All these obstacles explain the recurrent trade union demands, the one-off movements by groups such as the outraged (les indignés)1 (2017) and 2 (2018), who demanded the rapid completion of their integration files, or the “enough is enough” (on a trop supporté) movement (2022). The latter mobilised not only teachers demanding one third of their salary, in other words those who were waiting for their salary to be paid, but also staff with more than 20 years’ service who had not received their back pay for salary grade increases. The strike lasted more than a month, at the end of which negotiations led to the gradual settlement of the debt.
Working conditions strongly impacted
Teachers’ working environment, also directly impacted by the structural adjustment programmes, is also a contributing factor to the malaise in the profession. Teaching in a remote rural area necessarily entails sacrifices for the well-being of the colleagues concerned and their families: basic social infrastructures are lacking, housing is often inadequate, and access to ICT remains a challenge. On the educational front, the shortage of teaching staff turns those who are there into a jack-of-all-trades, teaching subjects they did not study at teacher training colleges or universities. This inevitably leads to a work overload.
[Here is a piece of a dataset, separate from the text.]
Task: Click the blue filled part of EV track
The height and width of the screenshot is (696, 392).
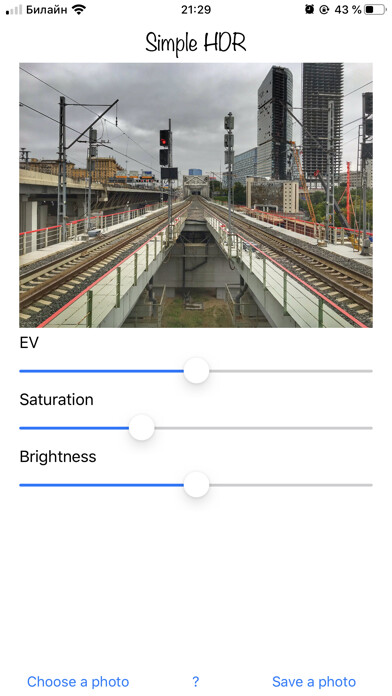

It should also be noted that some of these colleagues spend more than ten years away from their families without being transferred or being able to reunite with their families as required by the Civil Service Regulations.
In urban areas the situation is slightly better due to the existence of infrastructure, opportunities to earn additional income, and possibilities for family development. While there is no general shortage of teaching staff, and the number of teaching hours is decreasing, the number of pupils per class generally exceeds 80, which increases the workload in terms of discipline and marking students’ work.
In terms of careers, the situation leaves much to be desired. The job profile giving educators their specific status is never respected during appointments and the career profile is non-existent. Assignments and appointments are made on a subjective basis that has nothing to do with the needs of the service. The frustrations caused by this bad governance are terrible for morale.
Towards a “way out of the crisis” in the profession
The solution to all these problems lies in the organisation of the National Education Forum. In view of this, the unions have collected data and prepared their proposals so that schools are at the centre of social activities. Increased funding for education, the establishment of a career and job profile, substantial bonuses, and the redefinition of the place of teaching staff in the definition of education policies are the major strands of the educational renaissance that we are seeking.
The opinions expressed in this blog are those of the author and do not necessarily reflect any official policies or positions of Education International.